欧風カレー専門店『アルパッシェ』オーナー 高柳 新

学校を舞台にしたテレビドラマで、熱血先生が、周りの生徒から嘘つきだと言われた生徒に対して、
「私はこの子の言葉を信じます。どうしてみんなは信じてあげられないの。」
と言って、その生徒の疑いを晴らすような物語がよくあります。私もそんなドラマを見ると、けっこう感動することが多いのですが、やはり現実とのギャップも感じます。それは、実際の教師であれば、誰もが感じることなのではないでしょうか。
 実際、私自身、子どもの嘘のために振り回された経験は何度もあります。子どもの嘘をその親が鵜呑みにして、教育委員会に訴えられそうになったことや、周りの子どもが嘘をついていたために、いじめの問題がこじれてしまったこともあります。そのときの状況によって、どんな優秀な子どもでも嘘をつく可能性があります。
「絶対に嘘はつくなと、うちの子を育てている。」
という厳しい父親の子が、その父親に怒られたくなくて嘘をつき続けていたこともありました。

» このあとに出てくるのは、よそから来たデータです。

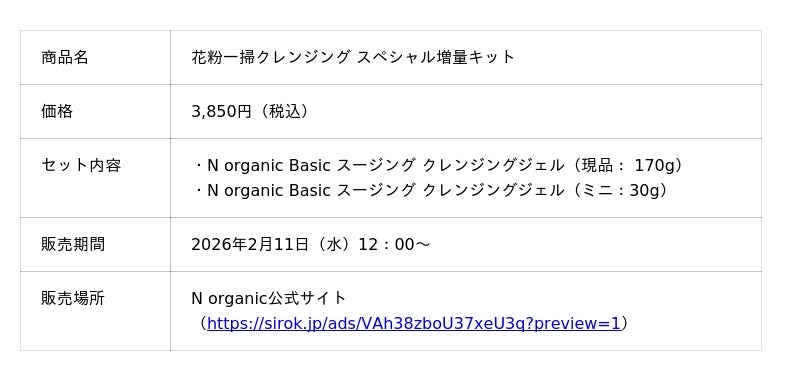Click the ミニ：30g cleansing gel line

click(x=432, y=190)
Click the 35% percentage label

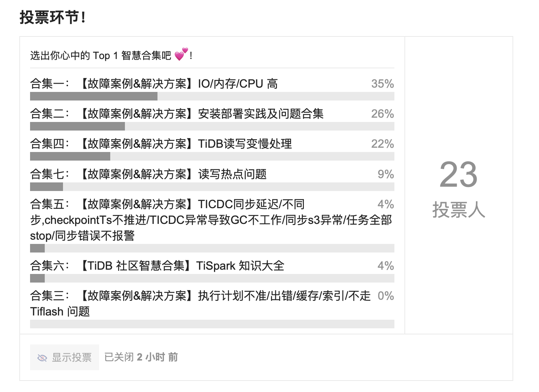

一所懸命にやっていればいるほど、子どもに嘘をつかれるダメージは大きいものです。腹立たしいと思うこともあるでしょう。私もそう感じた時期がありました。とくに、心に余裕のないときほどそうでした。しかし、経験を積むことによって、少しずつですが、一歩離れた所から冷静に見られるようになりました。なぜ、子どもが嘘をついてしまったのか、そしてその対処は正しかったのか、などを考えられるようになったのですね。

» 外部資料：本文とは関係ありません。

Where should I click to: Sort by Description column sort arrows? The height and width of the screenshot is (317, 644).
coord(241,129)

 子どもは、何の理由もなしには嘘はつきません。親や教師に必要なことは、嘘をつく原因をわかってやれることなのだと思います。それがわかれば、よりよい対処もできるはずです。『子どもを信じる』ということは、その子どもの言うことをすべて信じるということではなく、『この子は正しく育つ子である』ということを信じることなのだと思います。それを信じていれば、愛情のある真の教育につながるはずです。そして、そんな教育ができれば、やがて子どもは嘘をつかなくなると思いませんか。

高柳 新(たかやなぎ はじめ)

欧風カレー専門店『アルパッシェ』オーナー
四半世紀の小学校教師経験と小学生卓球チーム指導者として全国大会の出場経験。そして現在は、学校を外から見ることのできる立場を生かし、現場の先生方を応援したいですね。